### EXCERPT PROVIDED
______________________________
Early Anglo-Saxon England is the best-documented example of a really simple exchange system. Its archaeology shows us that all English pottery before around 720 was handmade, and mostly very locally produced, not necessarily by professional potters, and not even in kilns. Nor did the Anglo-Saxons import much wheel-turned pottery from the Continent (most of it is found in Kent). The frequent presence of weaving tools in house-compounds and female graves shows that cloth was made inside individual households, as well…. It would be difficult, however, to say that England had much of a market economy before the eighth century; the huge bulk of production of artisanal goods was at the level of the single village. England can here stand for Wales, Scotland and Ireland, where much the same was true. (218)

England was at the low end of economic activity in the early medieval period; the most extensive trading systems existed across the English Channel:

The largest-scale economy in the early medieval West was the Frankish heartland. Here the networks of late Roman ceramic productions, based on supplying the Rhine army but extending across the whole of northern Gaul, in the Argonne forest above Verdun for terra sigillata tableware, in the Mayen industrial kiln complex near Trier for coarse-ware containers and tableware, continued after the army vanished, a little reduced in scale but still available over wide areas. Argonne ware had gone by 600, and Merovingian carinated fine wares were generally made on a rather smaller scale, but the Badorf ware of the kiln sites near Cologne, which replaced them after 700, was a new centralized production which could be found throughout the middle and lower Rhine valley, and further afield, and Mayen ware continued to be available over similar areas without a break. (220)
______________________________
### INFORMATION SHOWN
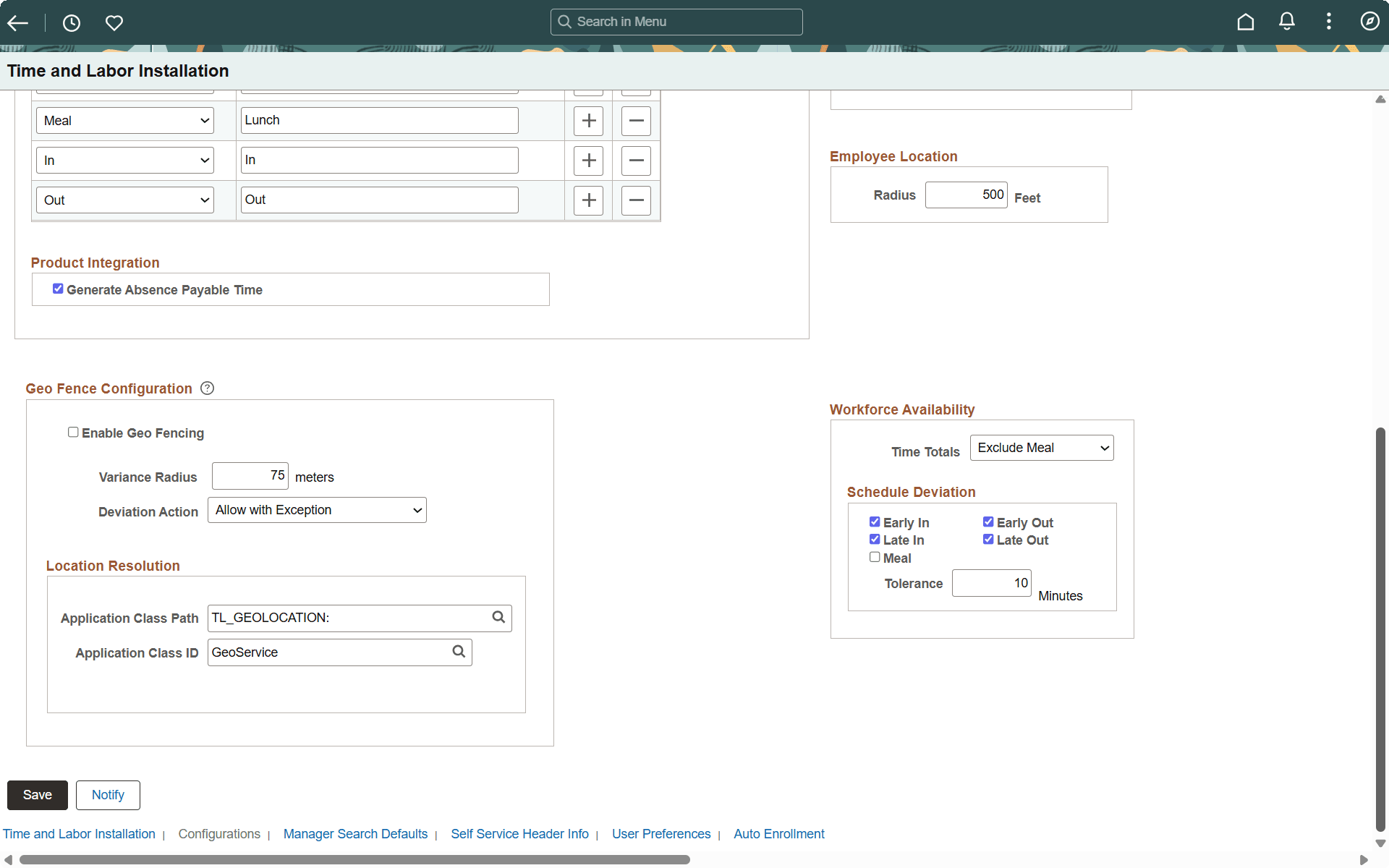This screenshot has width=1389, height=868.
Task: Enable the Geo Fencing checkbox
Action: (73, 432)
______________________________
### TASKS
1. Decide whether each statement agrees with the passage on early medieval trade, answering yes or no and quoting the words of the passage that settle it: (a) All English pottery before around 720 was wheel-turned. (b) Cloth was made inside individual households. (c) Mayen ware stopped being available after 600.
2. Reproduce word for word the stretch of the passage on early medieval trade from "Early Anglo-Saxon England" through "same was true. (218)".

### TASK-BY-TASK OUTPUTS
1.
(a) No: "all English pottery before around 720 was handmade"
(b) Yes: "cloth was made inside individual households"
(c) No: "Mayen ware continued to be available over similar areas without a break"

2.
Early Anglo-Saxon England is the best-documented example of a really simple exchange system. Its archaeology shows us that all English pottery before around 720 was handmade, and mostly very locally produced, not necessarily by professional potters, and not even in kilns. Nor did the Anglo-Saxons import much wheel-turned pottery from the Continent (most of it is found in Kent). The frequent presence of weaving tools in house-compounds and female graves shows that cloth was made inside individual households, as well…. It would be difficult, however, to say that England had much of a market economy before the eighth century; the huge bulk of production of artisanal goods was at the level of the single village. England can here stand for Wales, Scotland and Ireland, where much the same was true. (218)